Like a snake smelling your wrist when you bend
to pick a toad lily

Poetry | Zuihitsu
April 15, 2022

This piece is part of the 随筆 | Zuihitsu notebook, which features original art by Satsuki Shibuya.

Yesterday I was followed by a mime wearing a xylophone harnessed to his neck. 

When I stopped walking, he stopped playing. 

I started to walk. 

He started to play. 

I started to walk. 

He started to play. 

I started to walk. 

He started to play—

This happened for two blocks.
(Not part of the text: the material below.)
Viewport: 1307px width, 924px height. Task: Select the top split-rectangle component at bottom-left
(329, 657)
I turned a corner just to fake him out. 

But he still followed. 

I started to panic because a. mime. was. following. me.

But that panic is like ice inside your boot. 
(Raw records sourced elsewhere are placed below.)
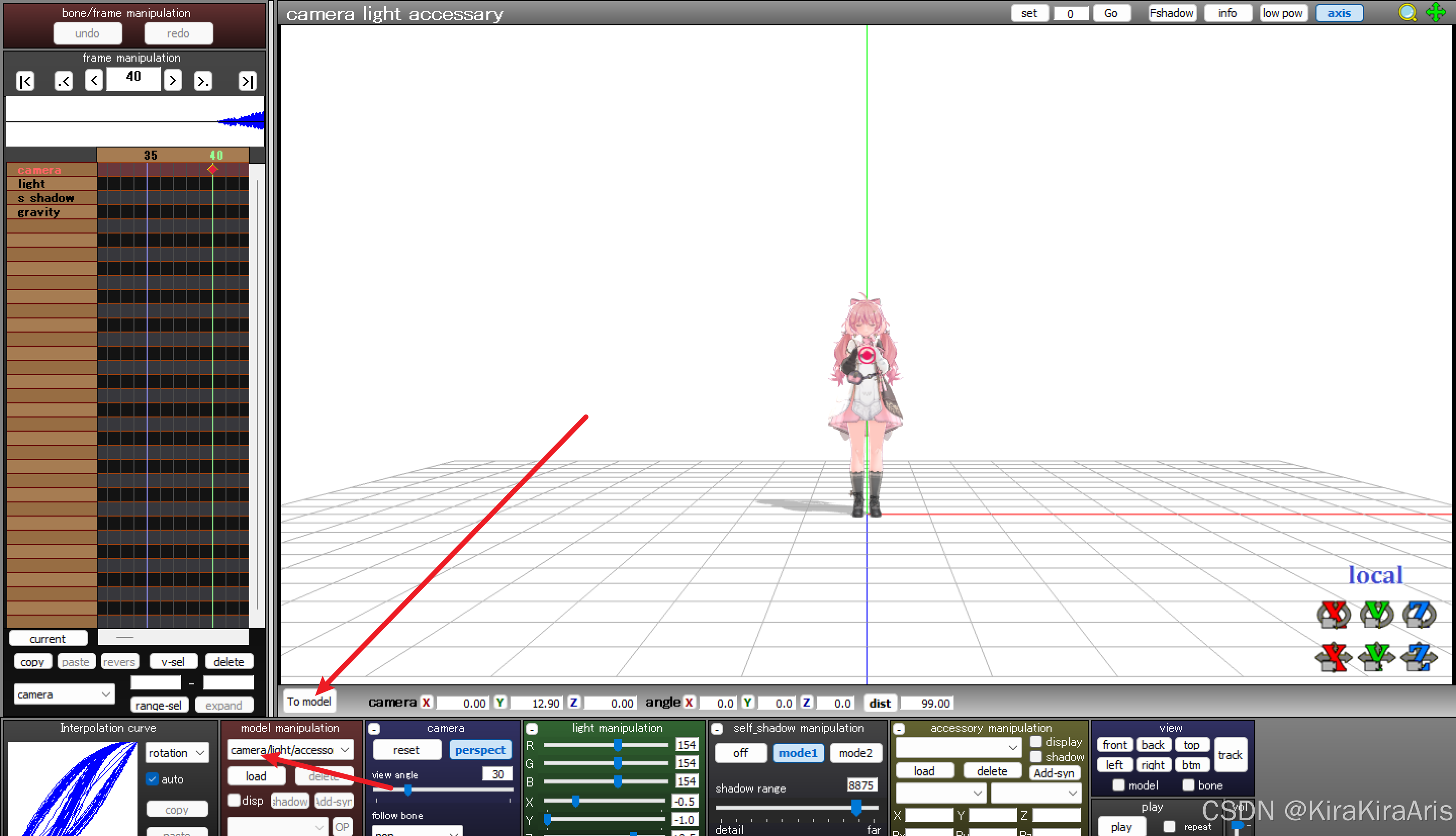Click the local Z move icon
The height and width of the screenshot is (836, 1456).
pos(1418,658)
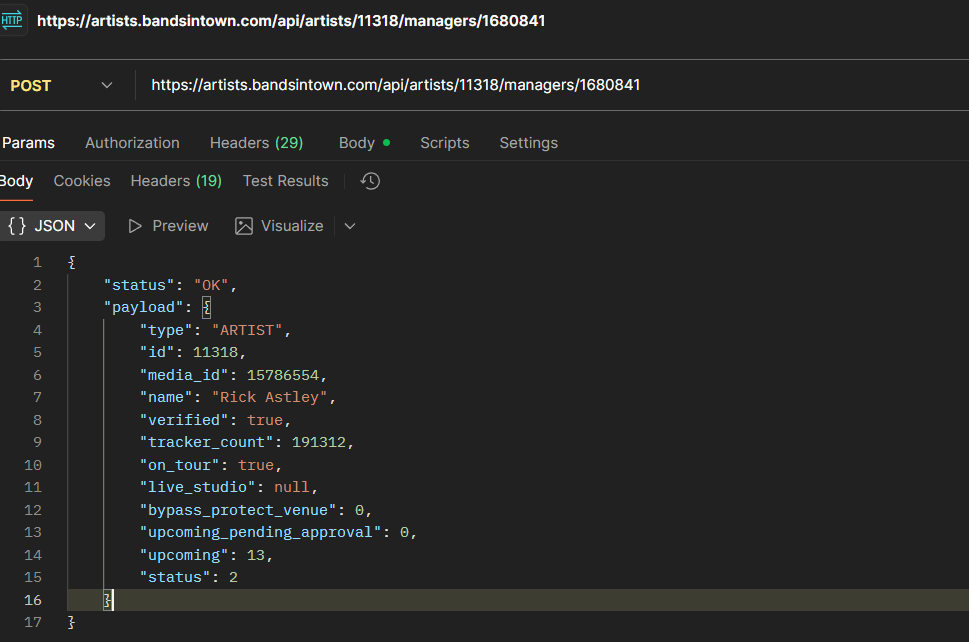Image resolution: width=969 pixels, height=642 pixels.
Task: Open the POST method dropdown
Action: 106,85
Like a snake smelling your wrists when you bend
to pick a toad lily from the mulch and muck of early spring.

// Spurred on by soaring demand for seafood, 
a Spanish company plans to open the first 
commercial octopus farm next year 
but as scientists discover more 
about the enigmatic animals 

some warn it could be an ethical and environmental disaster.

A disaster.

At the company’s research centre in Galicia, northwest Spain, several octopuses 

silently propel themselves around a shallow indoor tank.

// Once I lived and worked in a town full of pasty and soft people. Winter there was the worst.
I could deal with people like that anytime, anywhere. But people like that in winter 
almost sank me. It took me years to say they almost did.
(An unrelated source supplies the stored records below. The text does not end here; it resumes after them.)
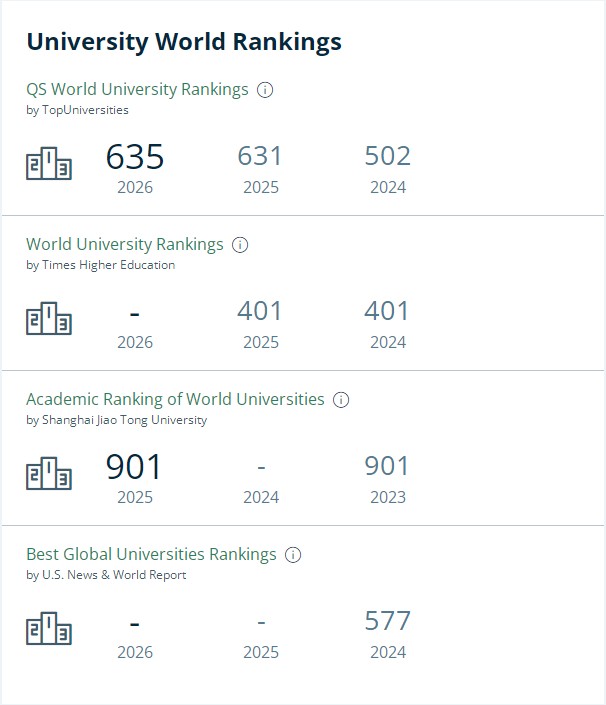The height and width of the screenshot is (705, 606).
Task: Click info icon next to Times Higher Education rankings
Action: (240, 245)
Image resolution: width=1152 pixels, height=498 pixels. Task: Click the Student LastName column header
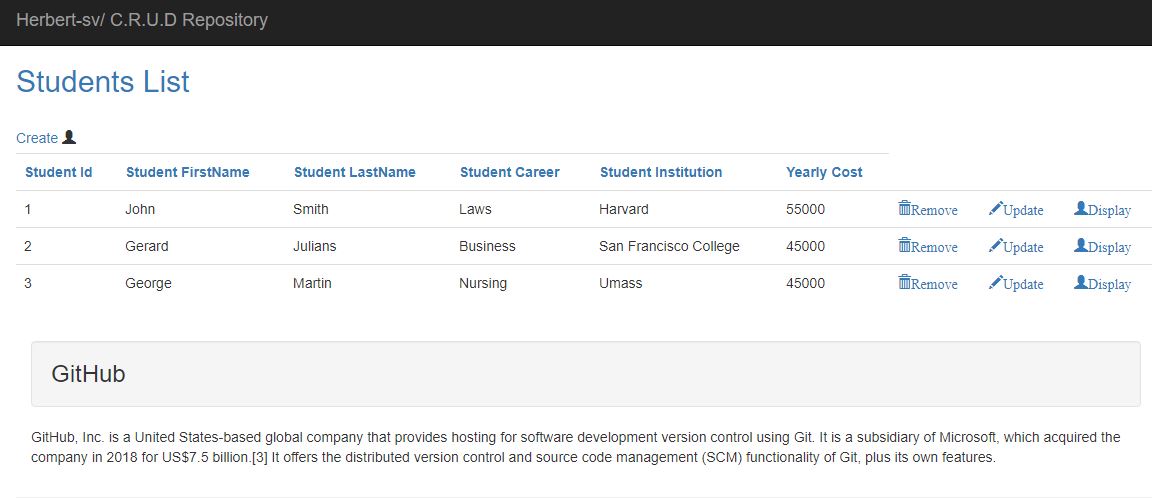pos(355,172)
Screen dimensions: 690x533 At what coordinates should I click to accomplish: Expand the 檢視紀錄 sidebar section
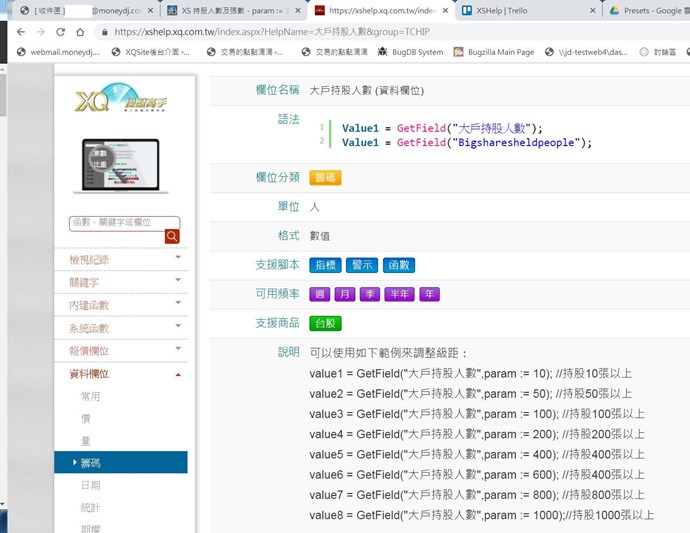[x=120, y=259]
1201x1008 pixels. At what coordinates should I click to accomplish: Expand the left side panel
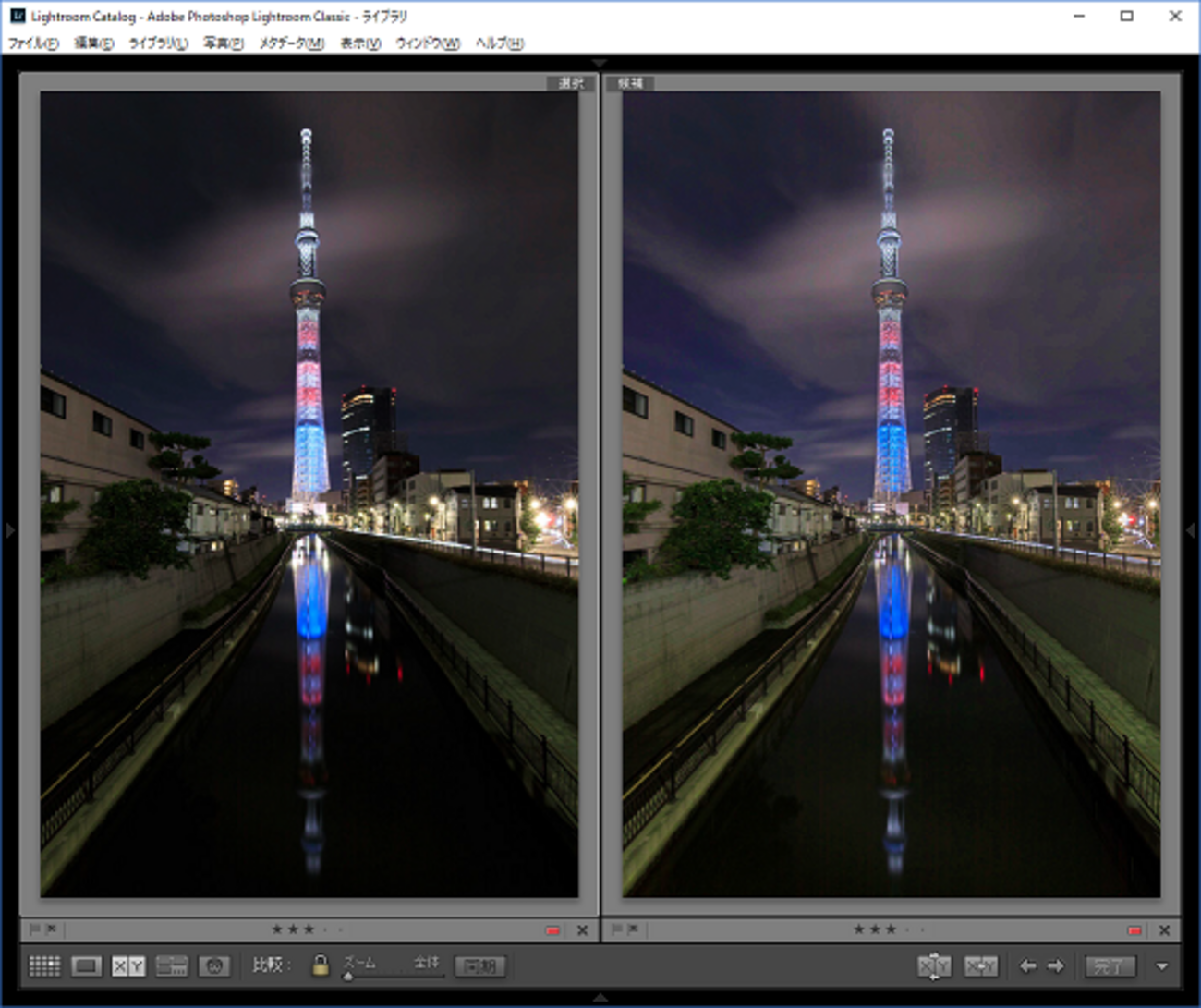point(9,530)
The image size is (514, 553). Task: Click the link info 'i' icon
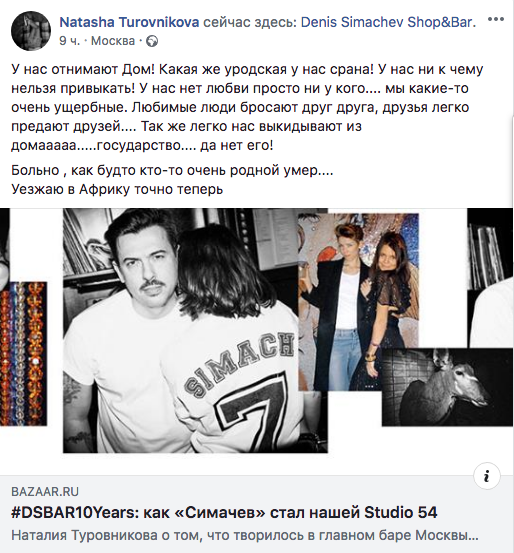tap(486, 476)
When I say soft, I mean it was as if they had no muscle, no hearts.

My walks then involved waving good-bye to my snuggly, smiley starfish sons—
still in pajamas—tapping at the window

Bye-bye, Mama! Bye-bye!

My walks then were through ice-scraped sidewalks with drifts up to my hip 
as I trudged to campus and any exposed skin turned blue like milk. 

Bye-bye, Starfish! Be back soon!

Further south, cacao leaves can move ninety degrees from horizontal to vertical 

to reach for sun and protect youngers leaves from getting burnt

// Once, in western Florida, my horizon was the Gulf of Mexico and my father.
Further down—my mother, to her left my husband, and beside him: 
my two children. 

All stooped over like a pack of dromedaries
in the sand. Except this was no desert. They bent themselves 
for hours, searched for shark teeth, dark scintilla—shiny in the right light. 

In winter, the juniper berries mimic the sickblue skies. 
Depressing to find you remember almost nothing of this season 
except this berry, collected by the wind—a puddle at your feet. 
I’m a summer gal, you reason. I bloom and bloom in the South.

Remember this lesson and you will avoid a tragedy. 

Remember this lesson. 

What tragedy has happened when you find more than five doll heads washed up on a lake?
Do children still hold a body in their hands while they walk?